Social protection consists of mainly three branches: social insurance, in-kind transfer, and active labor market programs. Although most researchers have analyzed the impact of in-kind transfer, the impact of social insurance is rarely analyzed. However, social insurance also contributes to poverty alleviation by managing risk and increasing wealth and income.
Renuka (
2021) found that micro-insurance programs have a significant impact on alleviating poverty, increasing the intellectual investment and growth of marketing strategy, and employment opportunities, increasing small industries and economic development in India using 150 micro-insurance policy-holders of micro insurance, which was implemented by the Insurance Regulatory and Development Authority of India.
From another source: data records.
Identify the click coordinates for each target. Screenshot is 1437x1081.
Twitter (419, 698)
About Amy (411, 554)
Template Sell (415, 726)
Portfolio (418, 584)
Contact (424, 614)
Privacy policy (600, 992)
A review of the literature shows that many researchers have analyzed the impact of social protection around the world by considering different social protection programs, different risks, and different target groups. Although a significant number of studies have focused on the Sri Lankan situation, it is difficult to find recent studies that comprehensively analyze the poverty situation and the impact of social protection on poverty in different geographical settings. Although Sri Lanka is a small country, there are huge geographical differences with a high risk of natural disasters and inequalities in accessing resources and infrastructure facilities. Those factors widely affect poverty and vulnerability. Additionally, the social protection system should be reformulated according to the heterogeneity of poverty by considering the geographical disparities to eradicate poverty sustainably. However, the research focus on those factors is limited or unavailable in Sri Lanka. Additionally, the inflation rate of Sri Lanka is increasing rapidly, and poverty lines also change significantly. Therefore, the formulation of social protection policies without considering the current situation is not valid to eradicate poverty sustainably.